- **Work instruction**: Restate all entries word for word, minus pictures.

========================

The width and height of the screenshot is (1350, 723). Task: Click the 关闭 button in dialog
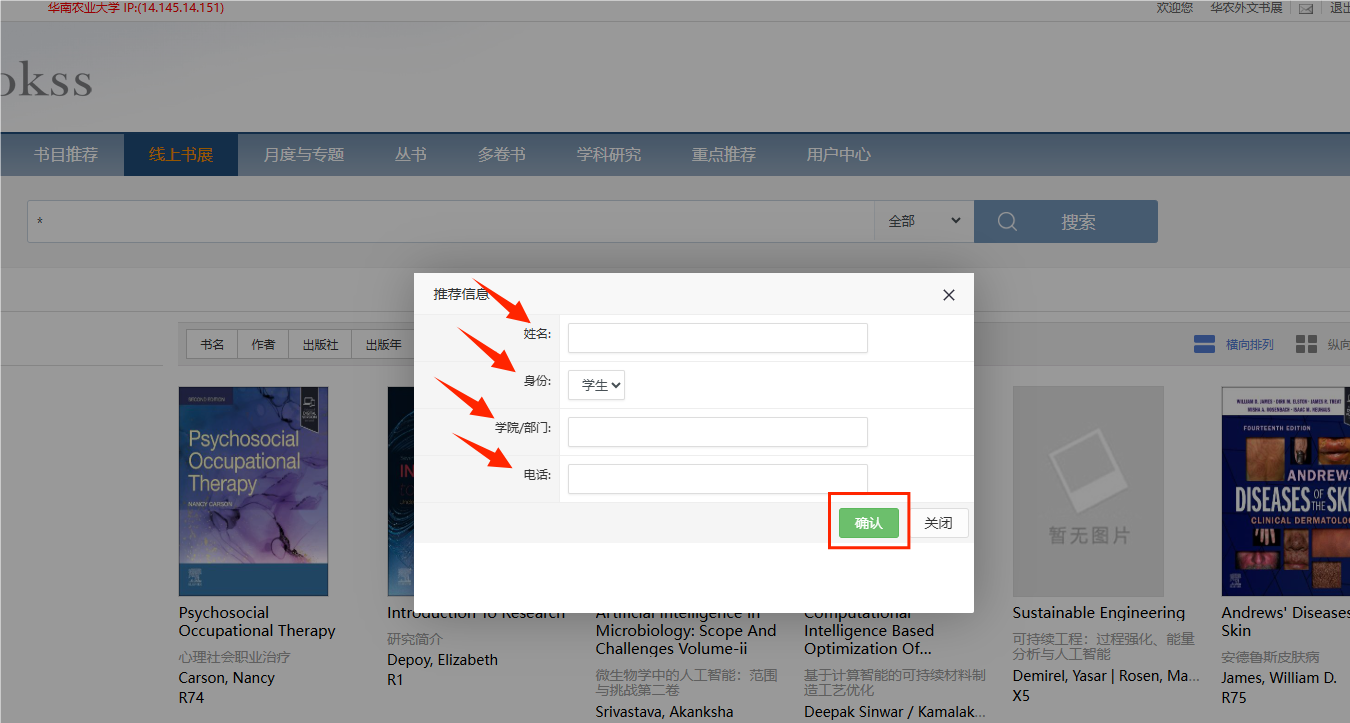(x=938, y=523)
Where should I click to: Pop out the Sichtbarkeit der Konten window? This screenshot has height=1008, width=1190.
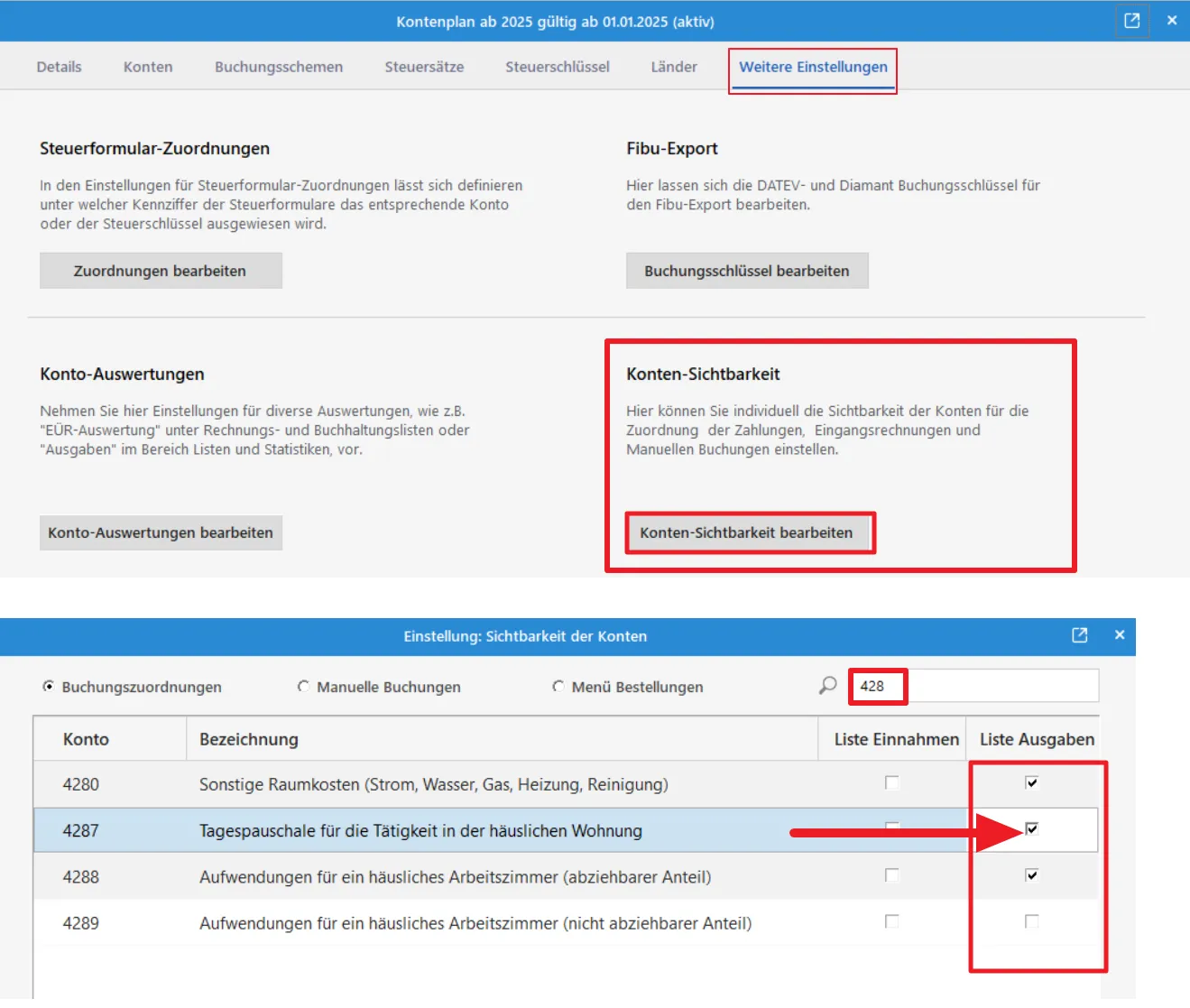coord(1079,635)
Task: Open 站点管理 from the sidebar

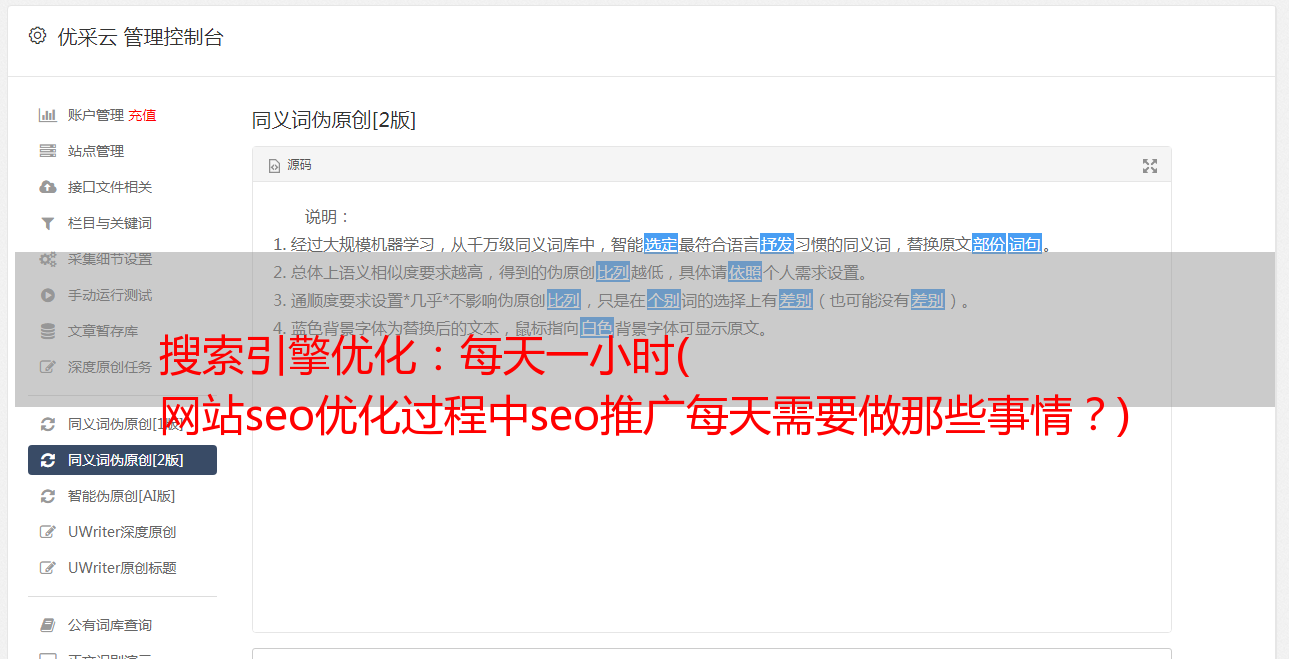Action: 122,151
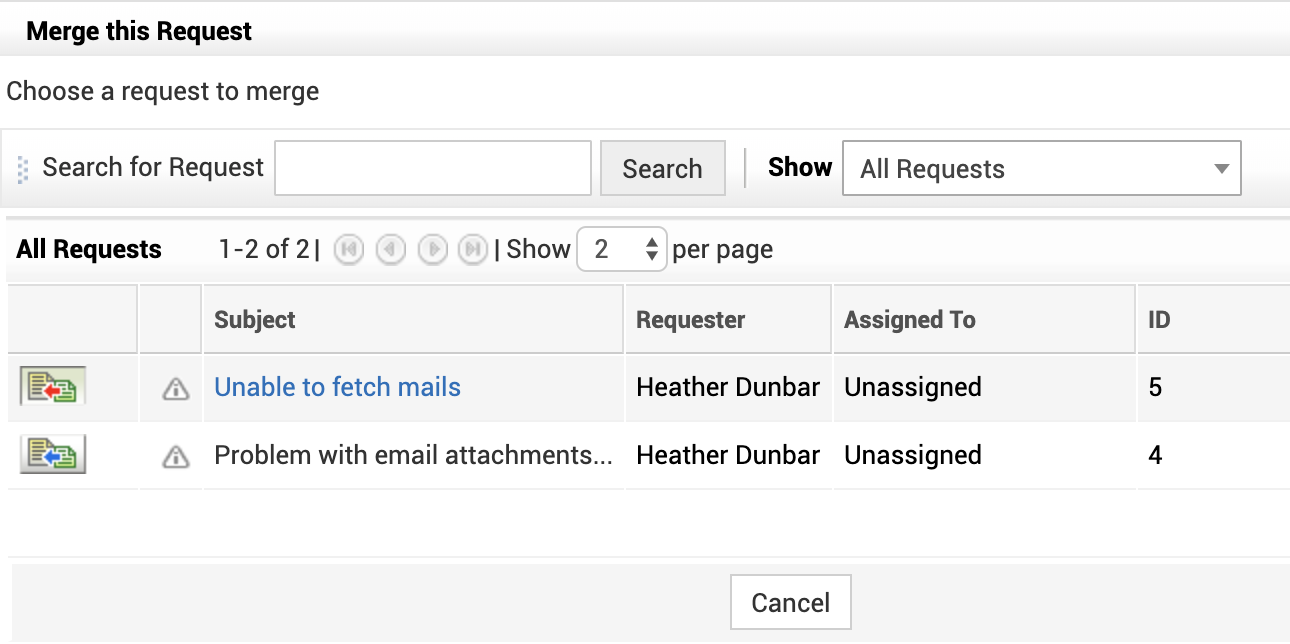Change the per page count selector
This screenshot has height=644, width=1290.
[621, 249]
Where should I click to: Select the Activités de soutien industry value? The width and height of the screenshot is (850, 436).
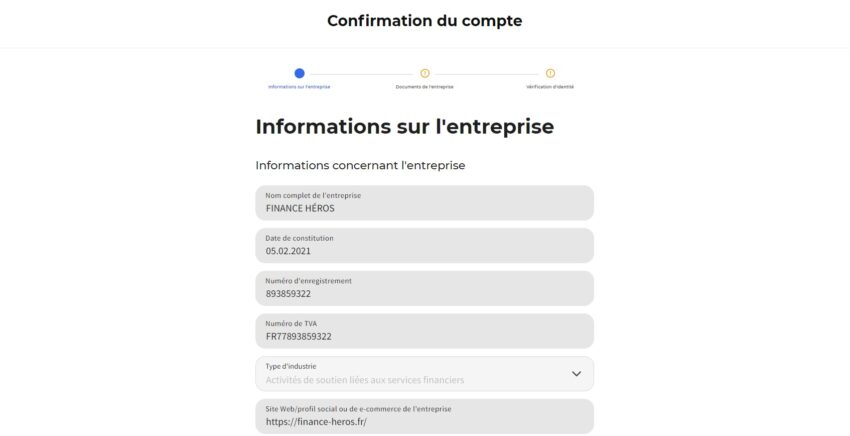[365, 380]
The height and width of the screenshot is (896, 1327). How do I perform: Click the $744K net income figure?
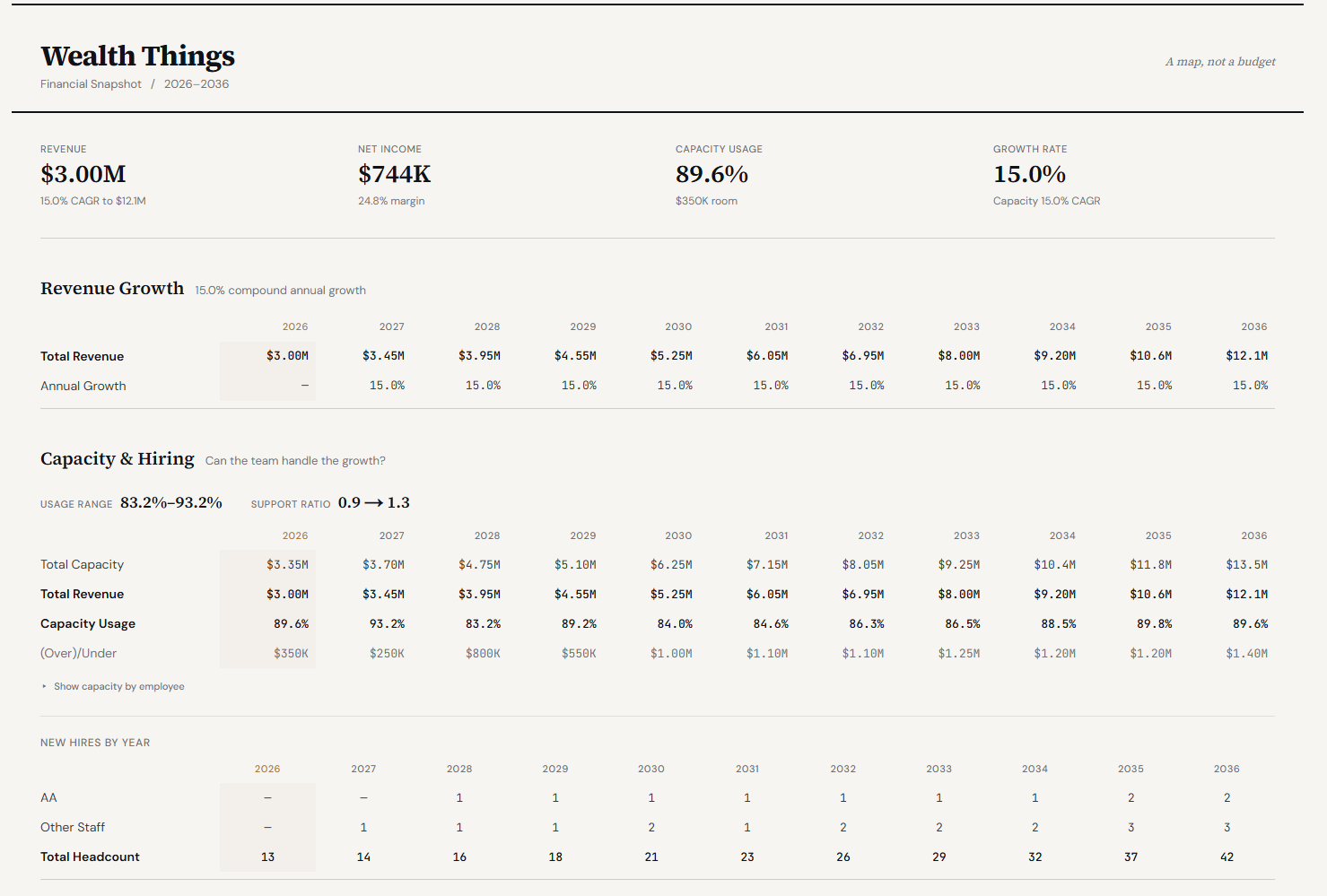[x=395, y=174]

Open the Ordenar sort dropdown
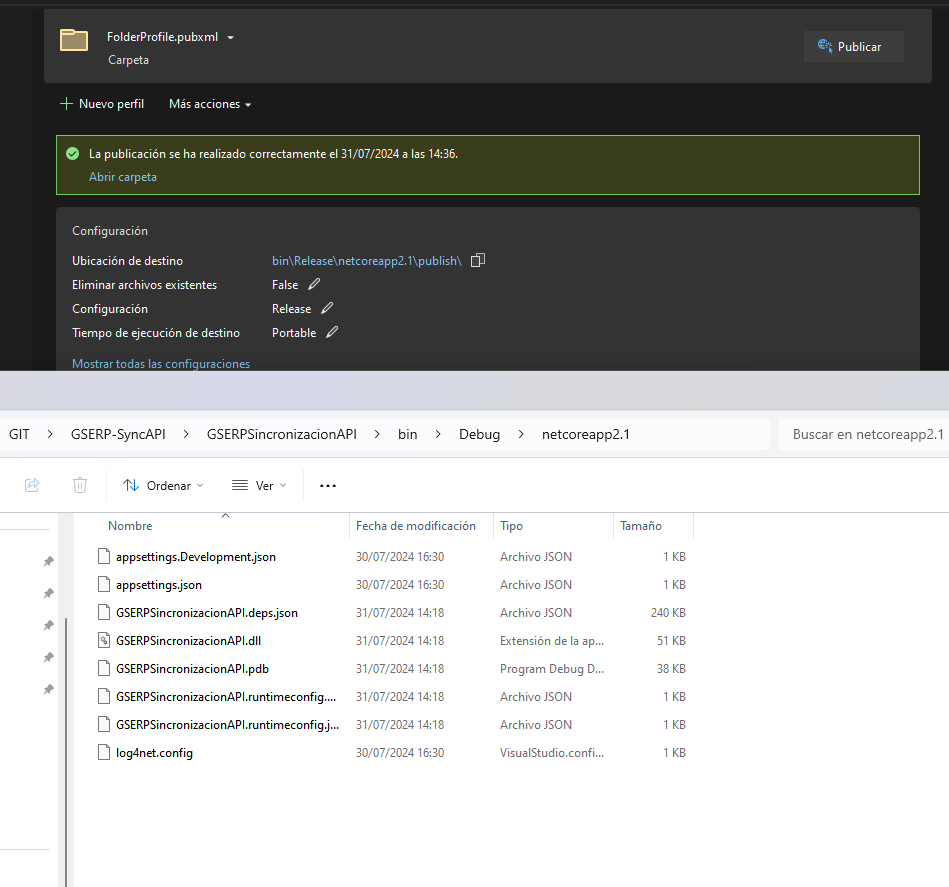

========================

- **Exercise result**:
The width and height of the screenshot is (1350, 723). Task: Click the 关闭 button in dialog
(x=938, y=523)
Where should I click to: Pop out the Sichtbarkeit der Konten window? This screenshot has height=1008, width=1190.
coord(1079,635)
Task: Open 站点管理 from the sidebar

Action: 122,151
Change the per page count selector
This screenshot has height=644, width=1290.
[621, 249]
Where should I click to: Select the Activités de soutien industry value? The width and height of the screenshot is (850, 436).
[365, 380]
The height and width of the screenshot is (896, 1327). How do I perform: Click the $744K net income figure?
[x=395, y=174]

Open the Ordenar sort dropdown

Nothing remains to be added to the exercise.